PROBLEM TO WORK ON: Render the part of the records that begins with the line containing "You are a GUI" and runs through the end of the records as a JSON list of strings, with one string per line. Skip blank lines and leave the pictures out.

EXCERPTED RECORDS:
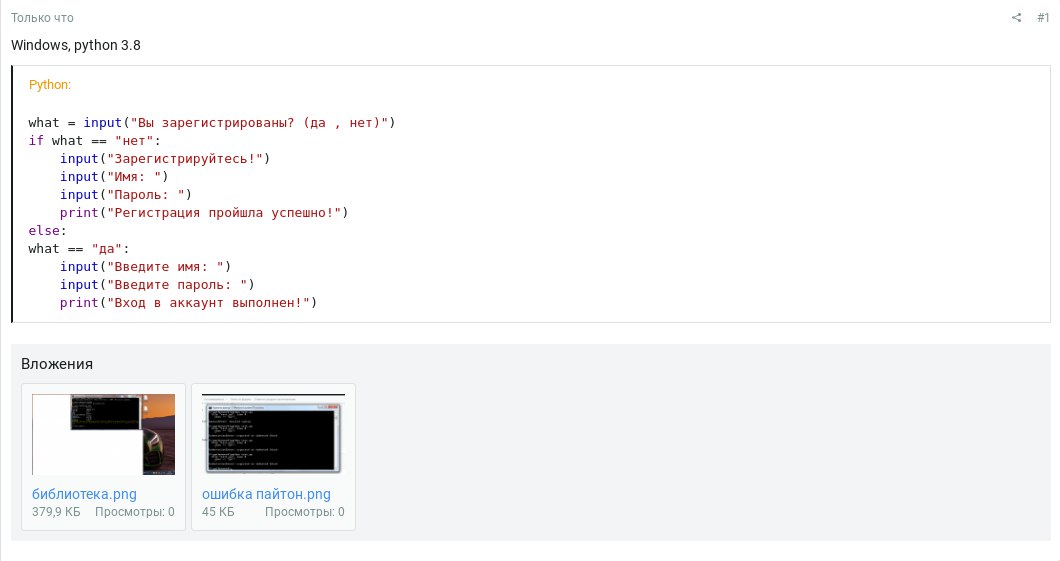Open the библиотека.png thumbnail preview
The image size is (1060, 561).
[103, 434]
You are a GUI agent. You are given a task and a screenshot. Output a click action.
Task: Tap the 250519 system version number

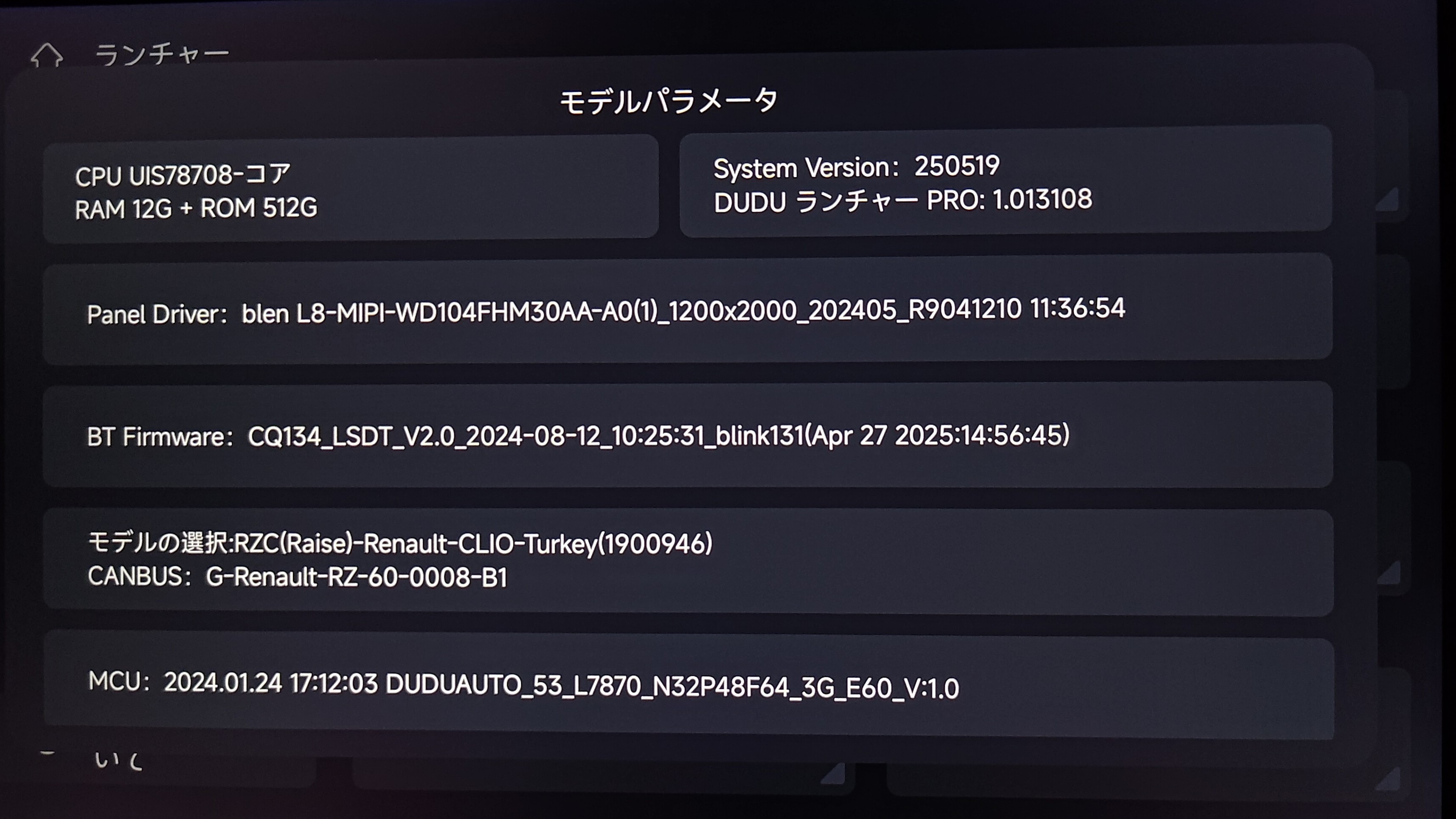957,166
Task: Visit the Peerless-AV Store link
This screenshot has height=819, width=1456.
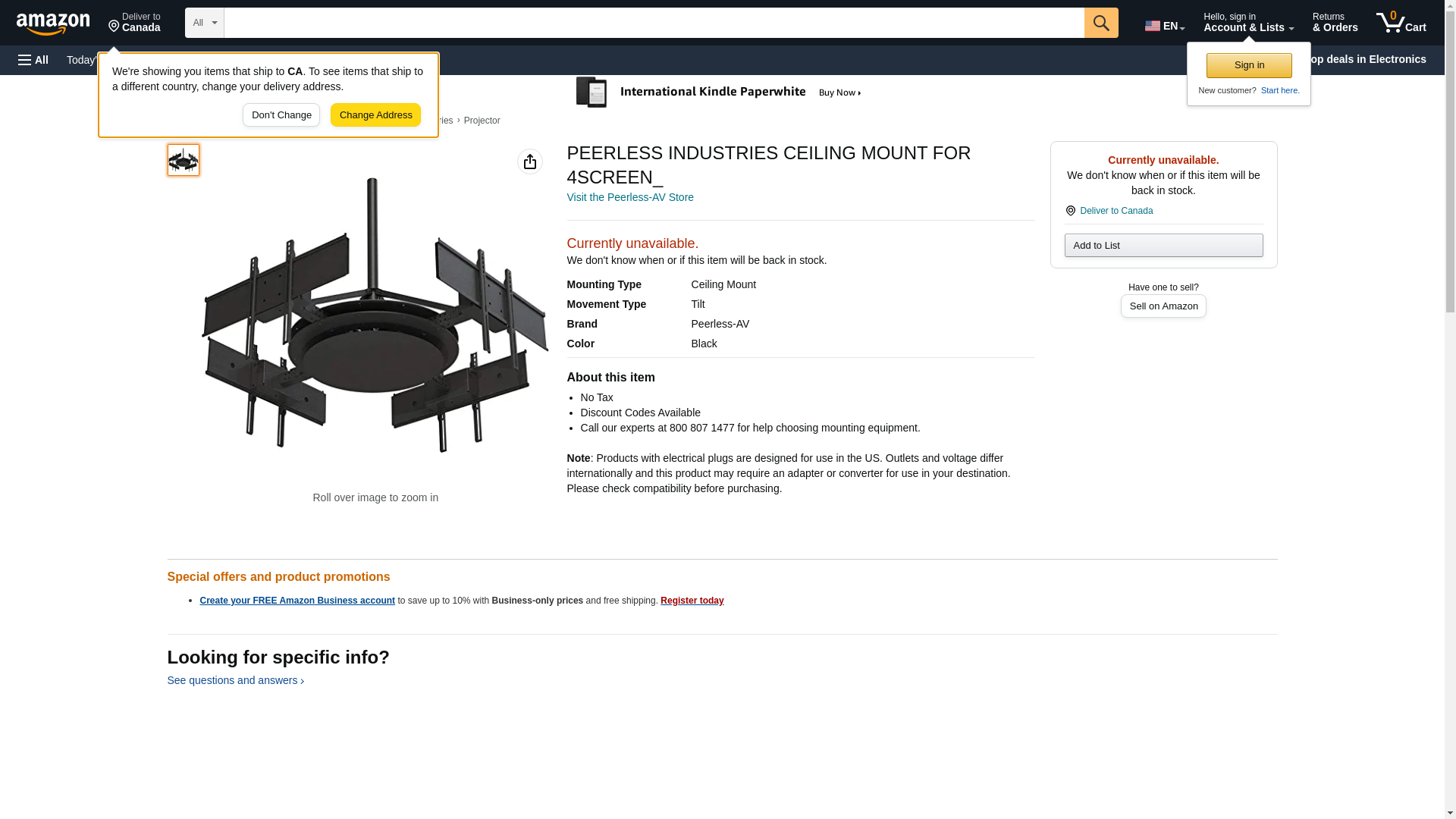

RESPONSE BELOW:
[
  "You are a GUI agent. You are given a task and a screenshot. Output a click action.",
  "Task: Tap the 250519 system version number",
  "957,166",
  "Task: Visit the Peerless-AV Store link",
  "This screenshot has height=819, width=1456."
]